*Task directions*: Please render the listing lines starting at the one containing "The image size is (1225, 980)." and ending at the one containing "click(x=287, y=264)" as a Markdown table with the columns Row and Line, skipping blank lines and leaving out the pictures.

*Input for this task*:
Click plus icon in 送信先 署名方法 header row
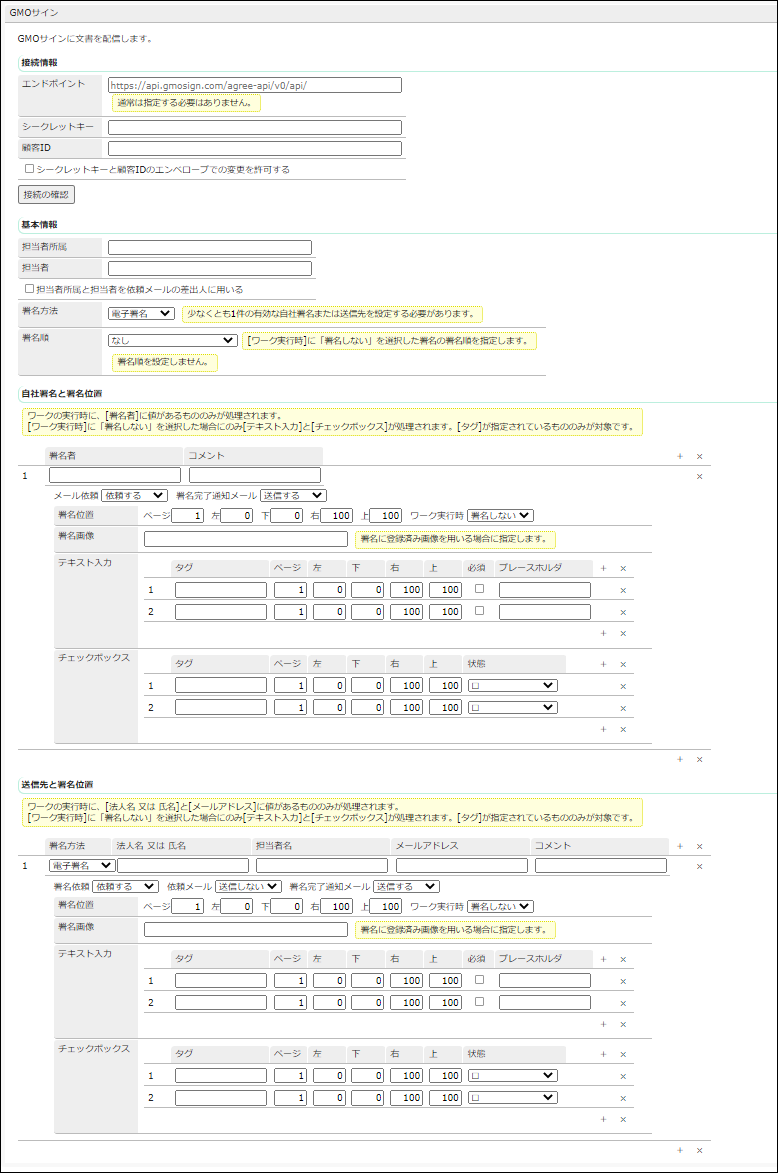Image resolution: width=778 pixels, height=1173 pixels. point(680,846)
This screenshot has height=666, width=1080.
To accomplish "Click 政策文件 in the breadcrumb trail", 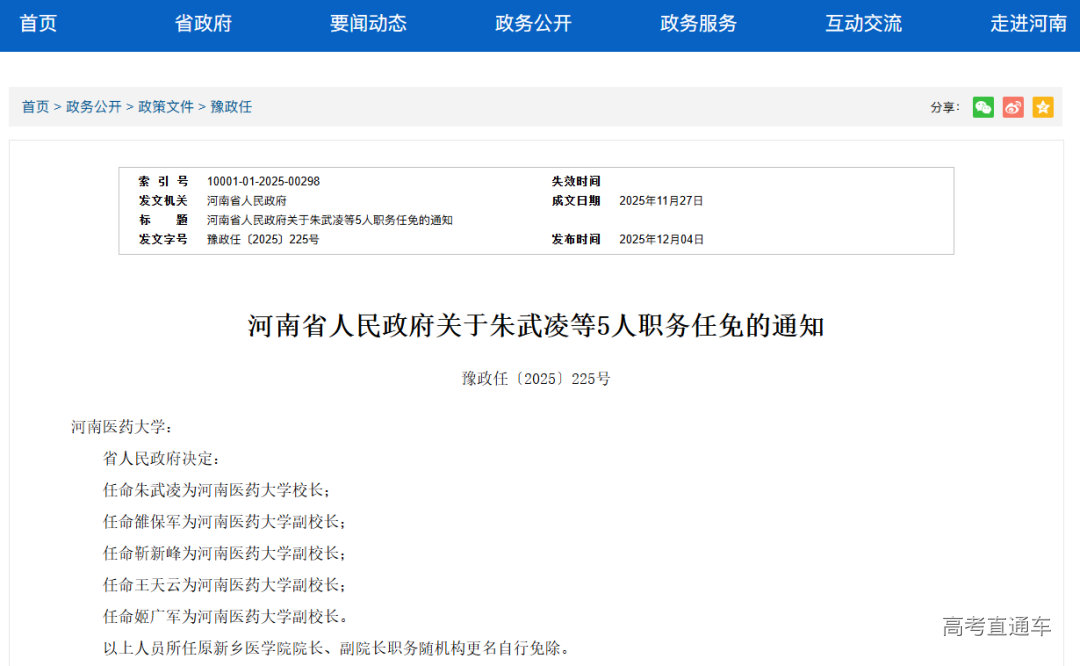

* * *

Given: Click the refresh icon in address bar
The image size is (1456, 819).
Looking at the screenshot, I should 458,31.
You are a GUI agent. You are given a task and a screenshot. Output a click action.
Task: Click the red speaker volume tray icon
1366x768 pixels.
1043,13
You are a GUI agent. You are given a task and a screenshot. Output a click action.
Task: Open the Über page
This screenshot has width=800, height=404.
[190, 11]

---

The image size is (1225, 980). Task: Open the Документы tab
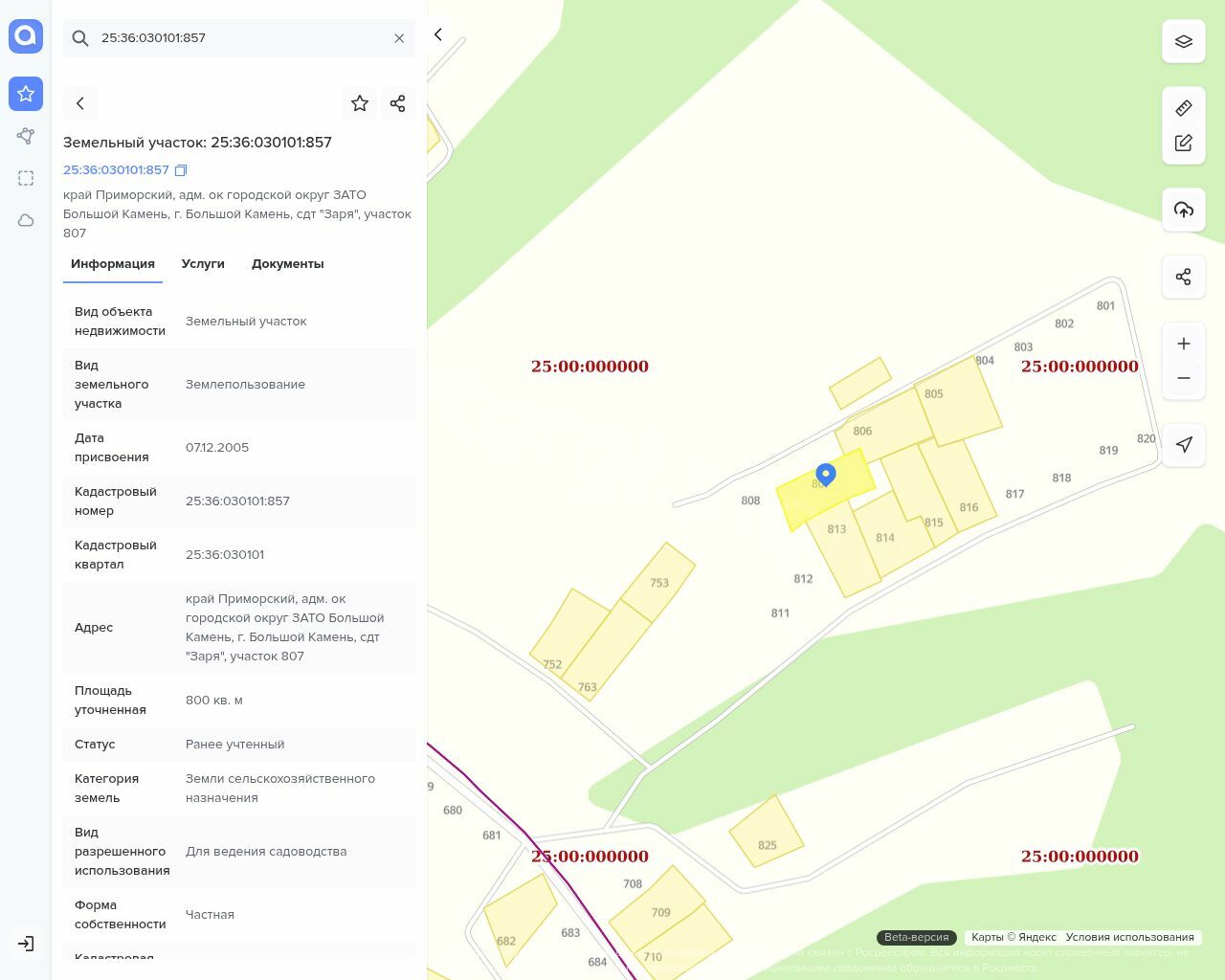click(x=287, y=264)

*Solution below*:
| Row | Line |
|---|---|
| 1 | The image size is (1225, 980). Task: Open the Документы tab |
| 2 | click(x=287, y=264) |